Dr. Jay Duker then gave us an update on the current status of swept source OCT (SS-OCT). He discussed the theoretical advantages of SS-OCT, which includes faster acquisition speed, wider scanning range, less sensitivity roll-off, which provides simultaneous imaging of the vitreous and choroid, and longer wavelength allowing for deeper penetration into the choroid. The disadvantages include increased cost, worse signal-to-noise ratio, and worse axial resolution. He discussed two commercially available SS-OCT devices on the market: Topcon: DRI (Deep Range Imaging) OCT Triton and the Zeiss: Plex Elite 9000. The caveat is these devices are expensive and not widely available yet.

Dr. Nadia Waheed then discussed wide-field OCTA and its application in retinal vascular disease. In comparison to widefield fluorescein angiography, wide-field OCTA has better resolution but is limited in its peripheral extent. One of the issues of imaging the far periphery with OCTA is peripheral distortion, which can cause a distortion of up to 12-20%. Once this distortion is accounted for, wide-field OCTA may revolutionize our ability to assess and quantify retinal vascular disease.

Dr.

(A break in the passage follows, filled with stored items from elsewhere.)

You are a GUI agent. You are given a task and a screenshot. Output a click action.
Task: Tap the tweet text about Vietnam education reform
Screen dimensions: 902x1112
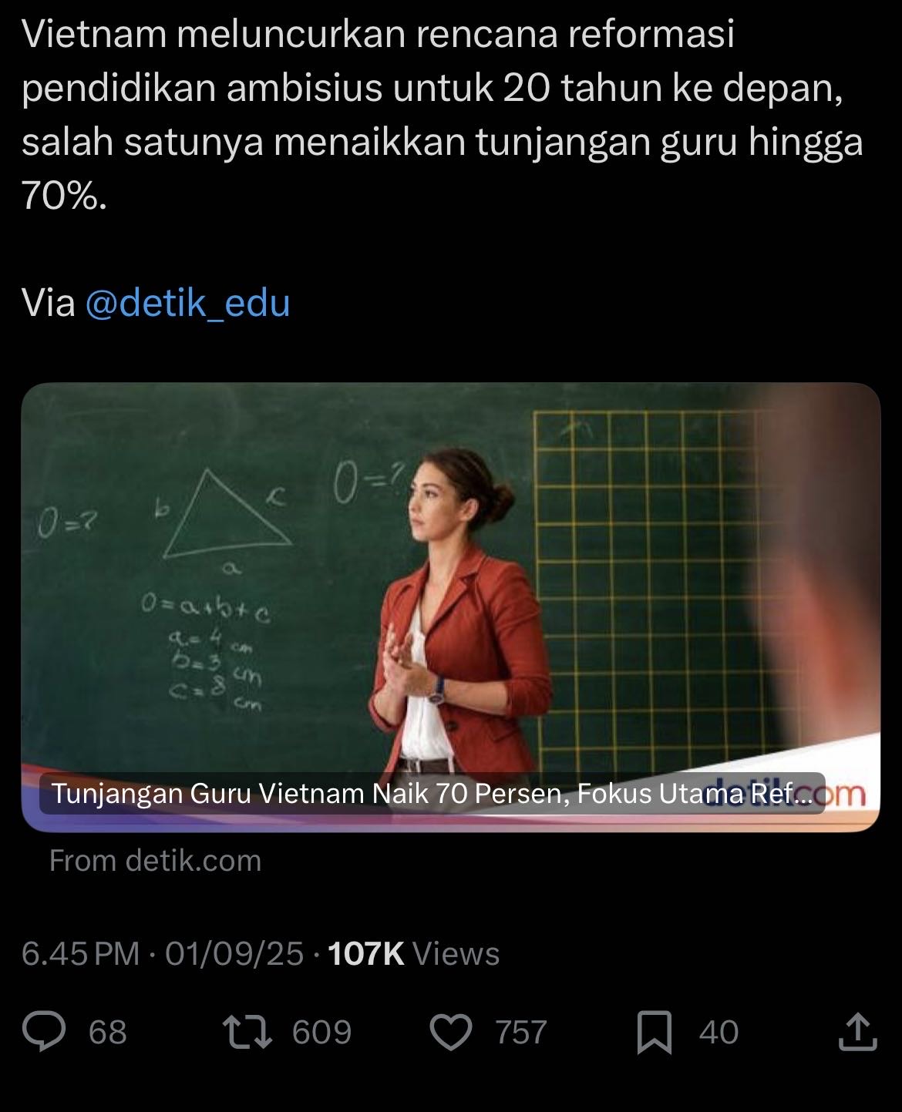click(443, 116)
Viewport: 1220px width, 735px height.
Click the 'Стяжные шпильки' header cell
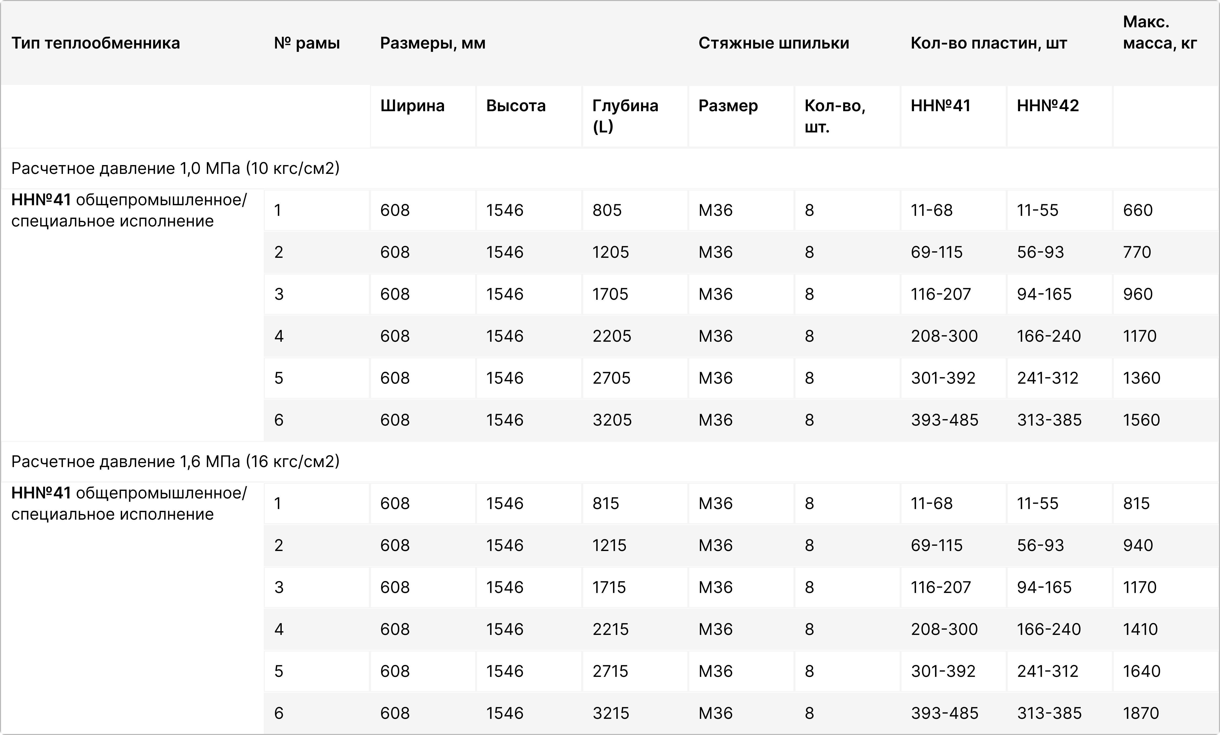point(773,43)
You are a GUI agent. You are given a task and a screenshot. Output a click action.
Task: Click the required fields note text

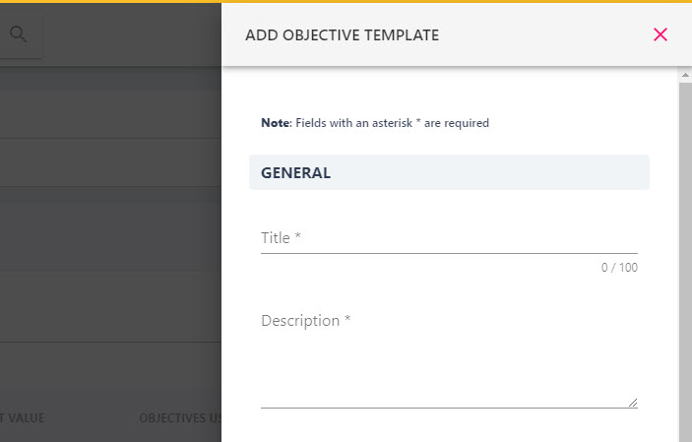point(375,123)
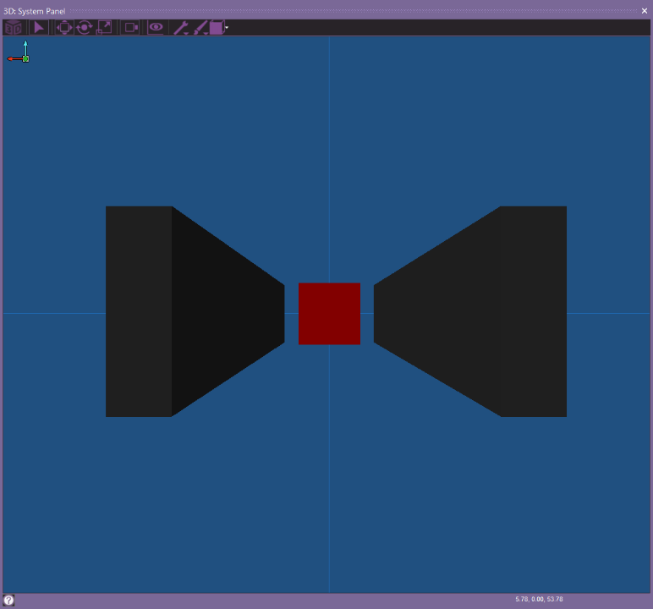The height and width of the screenshot is (609, 653).
Task: Choose the orbit rotate tool
Action: pos(84,28)
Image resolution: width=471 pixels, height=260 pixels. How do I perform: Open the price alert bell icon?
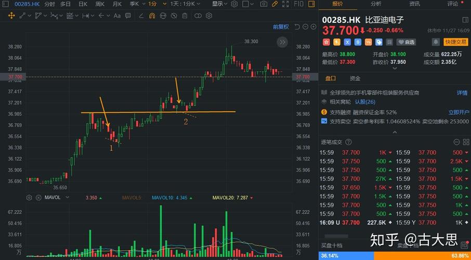(435, 42)
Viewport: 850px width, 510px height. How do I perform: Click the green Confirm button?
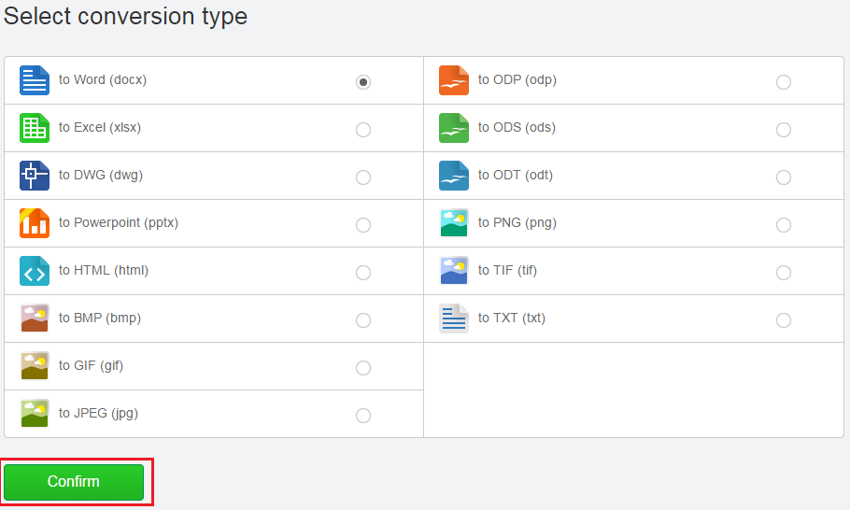click(74, 482)
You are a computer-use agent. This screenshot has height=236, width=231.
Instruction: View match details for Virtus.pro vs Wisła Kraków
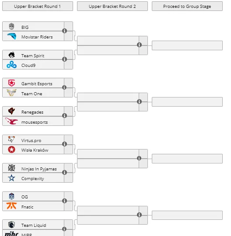[64, 144]
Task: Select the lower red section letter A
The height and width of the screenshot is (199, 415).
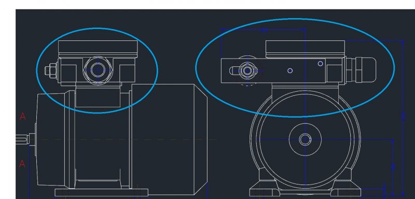Action: click(x=22, y=164)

Richard Rosen presented the subclinical diabetic macular changes revealed by OCTA. He showed OCTA perfusion density maps of patients with non-proliferative diabetic retinopathy, proliferative diabetic retinopathy (PDR) and controls. He found that while there was no significant difference between controls and patients with NPDR, perfusion density was found to be greater in patients with PDR. This feature has the potential to be a useful biomarker for the development of diabetic retinopathy and may be used for longitudinal follow-up.

Dr. Philip Rosenfeld then discussed OCTA in the management of AMD and polypoidal choroidal vasculopathy (PCV). He highlighted several benefits of OCTA, including the detection of subclinical neovascular lesions. His study of 160 eyes with non-neovascular AMD showed that eyes with subclinical neovascular disease are at a 15-fold higher risk for exudation over 12 months than eyes without these subclinical lesions. Other highlighted benefits of OCTA included early detection of type 3 neovascularization, easier detection of PCV, exclusion of CNVM when drusen and fluid are present, and evidence that re-treatment is needed with anti-VEGF therapy even before obvious exudation recurs on structural OCT imaging. OCTA detects subclinical neovascularization in AMD long before exudation occurs and can thus help guide anti-VEGF therapy.

A new consensus definition and terminology for atrophy on OCT findings in the setting of AMD was then introduced by Dr. SriniVas Sadda. He introduced four new terms developed from the consensus group: complete RPE and outer retinal atrophy (cRORA) which has 4 criteria: (1) the presence of a region of hypertransmission of at least 250 μm in diameter, (2) a zone of attenuation or disruption of the RPE of at least 250 μm in diameter, (3) evidence of overlying photoreceptor degeneration, and (4) absence of an RPE tear; incomplete RPE and outer retinal atrophy (iRORA), complete outer retinal atrophy, and incomplete outer retinal atrophy.

Dr. Richard Spaide then discussed how disease expression in AMD is correlated with choroidal thickness. He found that extracellular deposits are highly correlated to choroidal thickness. In particular, soft drusen are associated with normal-thickness choroid while subretinal drusenoid deposits are more commonly found in eyes with thinner choroids. He highlighted a new entity called “pachydrusen” associated with greater choroidal thickness. These drusen are generally irregular in shape, often isolated, have a sharply defined border and are scattered across the posterior pole. Manifestations of AMD seem to be related to these drusen and if we analyze these drusen in their subtypes, we could potentially better identify disease-modifying genes.

New imaging findings in pathologic myopia were then discussed by Dr. Kyoko Ohno-Matsui. She introduced a new prototype of a wide-field SS-OCT device that allows for the 3D reconstruction of a posterior staphyloma image in the region of interest with a size of 20 mm x 14 mm and a depth of 5 mm. With this new OCT, it is possible to examine the entire extent of posterior staphyloma in highly myopic eyes. Widefield OCT shows promise to become an important tool in examining staphylomas.